- [WORK TO COMPLETE]: Copy word for word, please, the lines of the entries below running from the one containing "Where should I click to: Switch" to the one containing "Given: Decrease LogMaxSize with down arrow", both ends included.

START DATASET RECORDS

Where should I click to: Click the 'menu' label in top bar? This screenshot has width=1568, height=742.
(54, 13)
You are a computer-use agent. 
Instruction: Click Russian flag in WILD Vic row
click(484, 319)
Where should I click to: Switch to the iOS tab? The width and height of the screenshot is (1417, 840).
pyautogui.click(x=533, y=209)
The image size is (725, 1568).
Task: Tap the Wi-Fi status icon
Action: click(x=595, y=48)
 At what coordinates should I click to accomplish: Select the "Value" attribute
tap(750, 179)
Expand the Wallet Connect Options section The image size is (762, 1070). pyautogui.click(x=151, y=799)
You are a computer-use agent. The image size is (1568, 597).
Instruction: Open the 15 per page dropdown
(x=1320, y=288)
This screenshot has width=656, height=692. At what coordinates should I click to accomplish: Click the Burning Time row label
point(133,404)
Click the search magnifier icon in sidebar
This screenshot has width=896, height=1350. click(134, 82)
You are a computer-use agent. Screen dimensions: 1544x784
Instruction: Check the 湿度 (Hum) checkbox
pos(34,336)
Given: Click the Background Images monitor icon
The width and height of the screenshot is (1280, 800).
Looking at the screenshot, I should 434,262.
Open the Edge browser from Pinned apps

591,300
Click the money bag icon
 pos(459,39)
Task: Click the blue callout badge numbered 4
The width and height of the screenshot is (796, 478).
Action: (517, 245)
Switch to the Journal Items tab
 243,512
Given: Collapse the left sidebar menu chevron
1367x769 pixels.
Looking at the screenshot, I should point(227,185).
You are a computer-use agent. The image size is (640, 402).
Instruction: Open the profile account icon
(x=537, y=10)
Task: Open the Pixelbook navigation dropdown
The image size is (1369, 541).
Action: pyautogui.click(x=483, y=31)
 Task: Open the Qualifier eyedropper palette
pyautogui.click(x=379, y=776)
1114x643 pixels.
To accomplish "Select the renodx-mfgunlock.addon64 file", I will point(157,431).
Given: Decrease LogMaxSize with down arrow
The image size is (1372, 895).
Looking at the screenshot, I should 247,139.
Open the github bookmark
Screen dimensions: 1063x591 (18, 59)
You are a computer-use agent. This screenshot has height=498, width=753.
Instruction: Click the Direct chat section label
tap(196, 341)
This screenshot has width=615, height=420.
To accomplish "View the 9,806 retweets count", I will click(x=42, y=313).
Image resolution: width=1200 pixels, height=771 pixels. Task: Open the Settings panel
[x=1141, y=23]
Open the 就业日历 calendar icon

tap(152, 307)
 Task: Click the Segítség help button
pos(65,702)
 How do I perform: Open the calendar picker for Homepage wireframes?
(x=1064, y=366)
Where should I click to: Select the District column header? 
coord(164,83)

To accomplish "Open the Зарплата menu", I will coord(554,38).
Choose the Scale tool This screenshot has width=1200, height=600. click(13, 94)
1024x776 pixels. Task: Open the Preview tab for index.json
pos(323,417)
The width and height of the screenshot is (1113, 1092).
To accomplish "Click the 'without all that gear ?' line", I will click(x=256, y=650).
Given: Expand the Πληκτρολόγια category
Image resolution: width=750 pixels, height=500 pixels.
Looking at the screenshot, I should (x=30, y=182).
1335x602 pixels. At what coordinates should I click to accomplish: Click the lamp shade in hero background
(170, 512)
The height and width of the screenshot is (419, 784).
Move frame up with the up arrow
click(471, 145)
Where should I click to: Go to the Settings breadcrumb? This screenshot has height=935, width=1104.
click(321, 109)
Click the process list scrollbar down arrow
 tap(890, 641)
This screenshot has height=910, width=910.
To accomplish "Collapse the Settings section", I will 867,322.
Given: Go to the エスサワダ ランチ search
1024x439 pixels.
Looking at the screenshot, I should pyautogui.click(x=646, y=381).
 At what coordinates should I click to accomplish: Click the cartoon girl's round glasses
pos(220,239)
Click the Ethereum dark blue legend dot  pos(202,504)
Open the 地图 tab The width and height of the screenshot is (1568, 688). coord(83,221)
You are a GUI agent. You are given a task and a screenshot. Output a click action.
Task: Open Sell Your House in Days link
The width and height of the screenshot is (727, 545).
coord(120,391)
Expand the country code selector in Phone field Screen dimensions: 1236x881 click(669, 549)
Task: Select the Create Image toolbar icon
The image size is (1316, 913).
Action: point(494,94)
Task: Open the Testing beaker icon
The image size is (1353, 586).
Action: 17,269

END DATASET RECORDS

- [EXERCISE SOLUTION]:
Where should I click to: Switch to the iOS tab? The width and height of the screenshot is (1417, 840).
pyautogui.click(x=533, y=209)
The image size is (725, 1568).
Task: Tap the Wi-Fi status icon
Action: click(x=595, y=48)
 At what coordinates should I click to accomplish: Select the "Value" attribute
tap(750, 179)
Expand the Wallet Connect Options section The image size is (762, 1070). pyautogui.click(x=151, y=799)
You are a computer-use agent. The image size is (1568, 597).
Instruction: Open the 15 per page dropdown
(x=1320, y=288)
This screenshot has width=656, height=692. At what coordinates should I click to accomplish: Click the Burning Time row label
point(133,404)
Click the search magnifier icon in sidebar
This screenshot has width=896, height=1350. click(134, 82)
You are a computer-use agent. Screen dimensions: 1544x784
Instruction: Check the 湿度 (Hum) checkbox
pos(34,336)
Given: Click the Background Images monitor icon
The width and height of the screenshot is (1280, 800).
Looking at the screenshot, I should 434,262.
Open the Edge browser from Pinned apps

591,300
Click the money bag icon
 pos(459,39)
Task: Click the blue callout badge numbered 4
The width and height of the screenshot is (796, 478).
Action: (517, 245)
Switch to the Journal Items tab
 243,512
Given: Collapse the left sidebar menu chevron
1367x769 pixels.
Looking at the screenshot, I should point(227,185).
You are a computer-use agent. The image size is (640, 402).
Instruction: Open the profile account icon
(x=537, y=10)
Task: Open the Pixelbook navigation dropdown
The image size is (1369, 541).
Action: pyautogui.click(x=483, y=31)
 Task: Open the Qualifier eyedropper palette
pyautogui.click(x=379, y=776)
1114x643 pixels.
To accomplish "Select the renodx-mfgunlock.addon64 file", I will point(157,431).
Given: Decrease LogMaxSize with down arrow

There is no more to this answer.